It feels likely that the fundamental problem facing JS programs competing with the entire solution space available to C programs --- apart from the nerd who will implement an equivalently fast JIT compiler to run the JS on just to make a point --- is that C code has much better control over the layout of data in memory. You can work around the GC issues and modern compilers work around the interpretation overhead, but a C program is going to tend to have the easiest time ensuring that its working set fits into cache.
Of course, the real problem here is that he's comparing his JS code to a random blob of C code that just happens to be part of the MySQL package. Is the MySQL client library famously performant?
I think the GC issues and codegen are the most difficult, actually. When the GC bites you you rarely have any other choice than to use free lists, which are always a pain. Furthermore, JS codegen is always complicated by the fact that JS is a JIT, and so many optimizations commonplace in C compilers tend to be skipped in the name of faster compilation. (You would be amazed how many of the common JS benchmarks end up boiling down to compilation speed.)
Despite all of this, however, I'm bullish on the future of JS with respect to performance; it may lose on head-to-head competition with C, but modern JS performance is perfectly adequate even for 3D games and the like.
(Also interestingly, Emscripten works around all of these difficulties surprisingly well -- you get low-level control over memory with it; you never GC; you get LLVM's optimizations.)
modern JS performance is perfectly adequate even for 3D games and the like
You can certainly write a 3d engine in JS, and it won't be laughably slow, but the idea that you're going to see any AAA games in the next 5 years written with any more JS than the usual Scaleform is extremely unlikely.
I don't think there will be a wholesale replacement of AAA game engines with JS-based engines, but I do think JS-based engines will encroach more and more on AAA territory from the bottom up, as the visual-fidelity differences between AAA games and web/mobile/etc. games narrow. I know of at least one AAA-level game company that's working in-house on a WebGL-based game engine to hedge their bets, and currently debating what should be deployed on that platform. I would guess others are looking into it as well.
I'm not being sarcastic. I can see how it could be fun (in a particularly zen-coder way, in fact), except almost every performance issue I've had to deal with has shown itself in production, needing a fix yesterday.
The difference, as best I can tell, is mixed C-assembly code is generally built for performance from the very start, so it isn't all performance bugfixes for production code.
That being said, Fortran is being used equally often, if not more often, in HPC applications. The reason being that modern Fortran both gives you bare bone access to the memory structures and offers array slicing notation as well as good multidimensional arrays for HPC. (C multidimensional arrays usually don't offer optimal performance, leading to the pointer arithmetic notation).
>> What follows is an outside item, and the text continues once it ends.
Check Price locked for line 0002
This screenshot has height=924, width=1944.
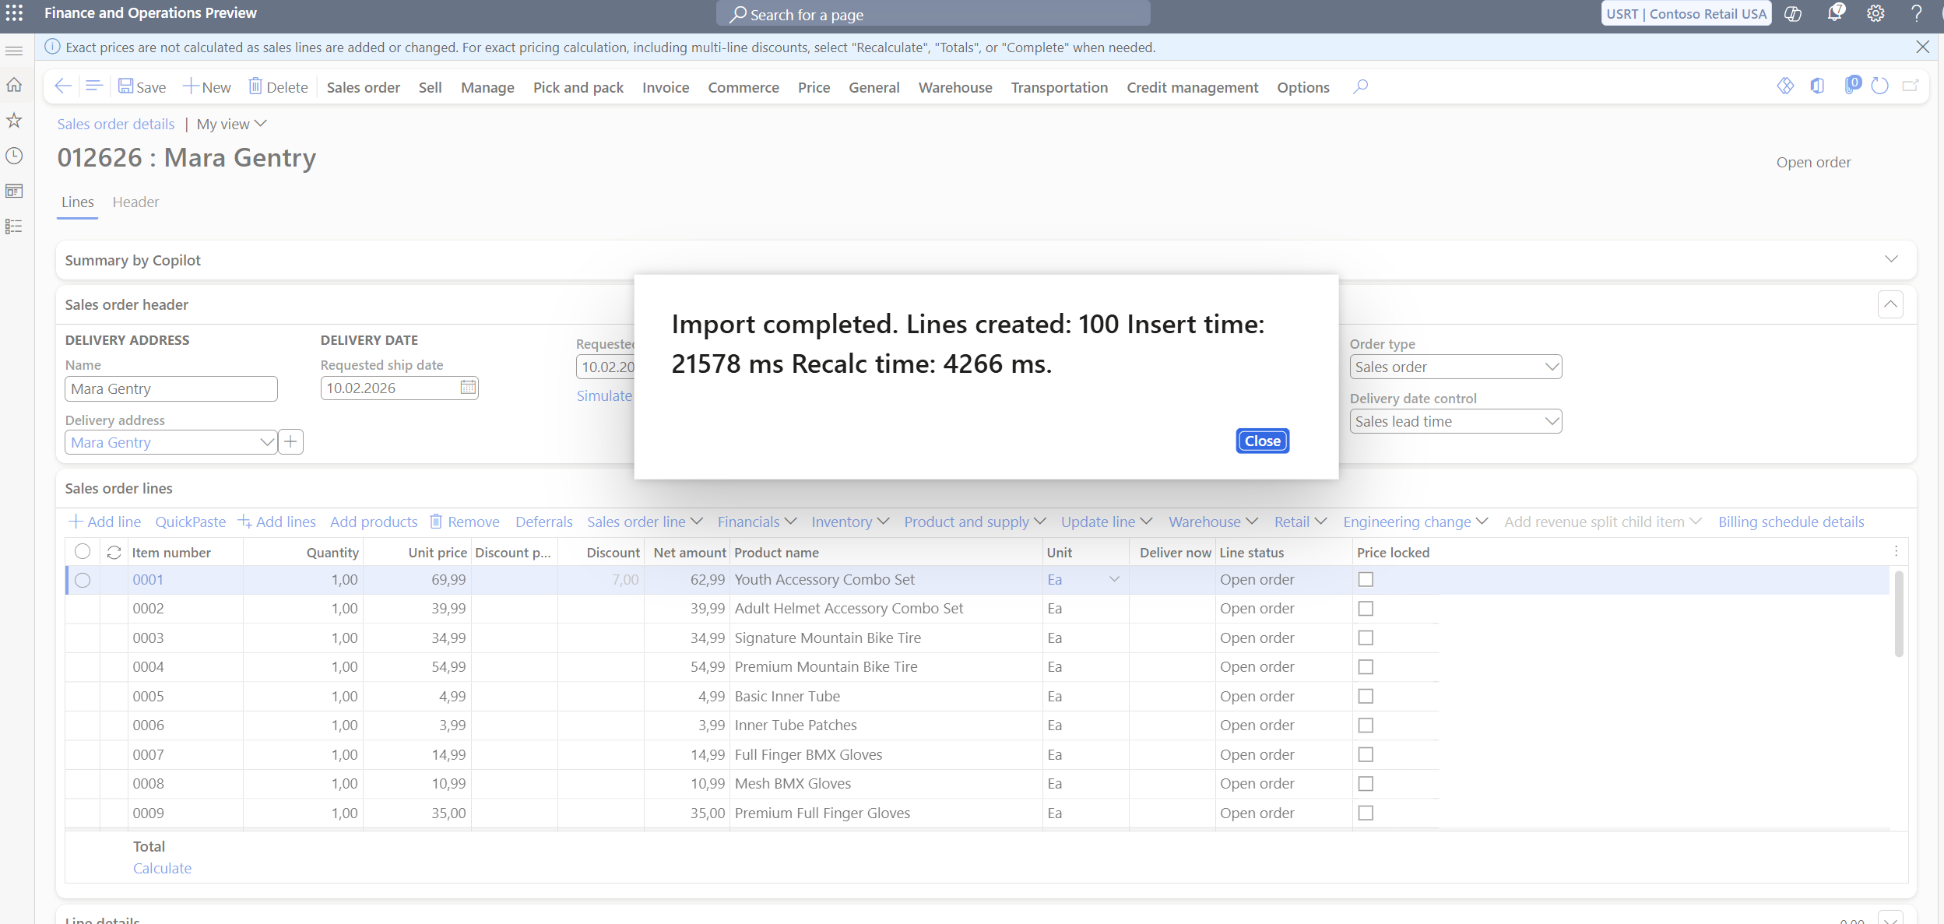[x=1366, y=609]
It's still an ugly language though. I've yet to find a C language extension that gives you the higher level features of Fortran however - and even then it would have to be an industry standard to be supported by the wealth of HPC compilers out there - remember it's not only x86, you also have GPUs, Itanium, PPC.. Looking forward to a world where LLVM actually gives the performance people need in that field, because architecture wise this could turn out to be a silver bullet.
The main reason Fortran is used is that medieval professors can't be bothered to learn C. There are less assumptions about pointers in Fortran - which means it can be parallelised more easily - but you can work round that in C.
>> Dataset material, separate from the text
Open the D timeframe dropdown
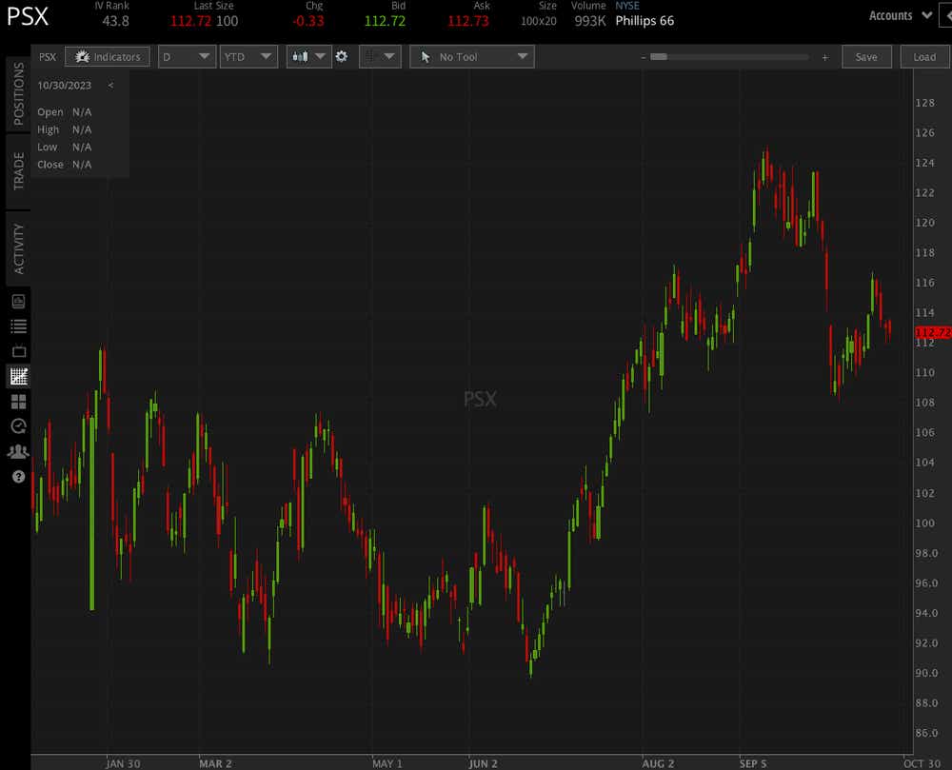Image resolution: width=952 pixels, height=770 pixels. 187,56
Fortran is not exactly a general purpose language though, it's specifically designed for the sorts of problems that scientific and HPC tends to deal with, and it's probably rare especially nowadays to see it used anywhere else. I'm guessing there aren't any web frameworks written in Fortran (though I'm sure someone will now point one out....)
Web development with Fortran. Shudder. (String handling is abysmal in Fortran so I wouldn't wish that to my worst enemy).
No, but my parent was talking about deep code optimizations being almost exclusively being done in C. I'd say HPC is a significant market for code optimization, so I wanted to point out that Fortran is kind of the industry standard there.
Last time I looked at the MySQL client library, which is admittedly a few years ago, I was horrified to find it wasted a tremendous amount of time doing tiny read()'s instead of reading into larger buffers and splitting things up client side - the former causes ridiculous extra latency due to the extra context switches - , so I'd not be the least bit surprised if it is still slow.
In fact, if the tiny reads are still there in the MySQL C client, that in itself might explain the difference.
Our Java study group tackled this paper. To prepare for the discussion, I tried to put my XML document object model implementation on a diet. Super fun. Modest benefits.
> You can work around the GC issues and modern compilers work around
> the interpretation overhead, but a C program is going to tend to
> have the easiest time ensuring that its working set fits into cache.
As I understand it (h/t Joe Bowbeer), Doug Lea and others have been doing very cool work micro tuning data structures suitable for use on multicore systems. So it's possible. But definitely not trivial; certainly beyond my abilities.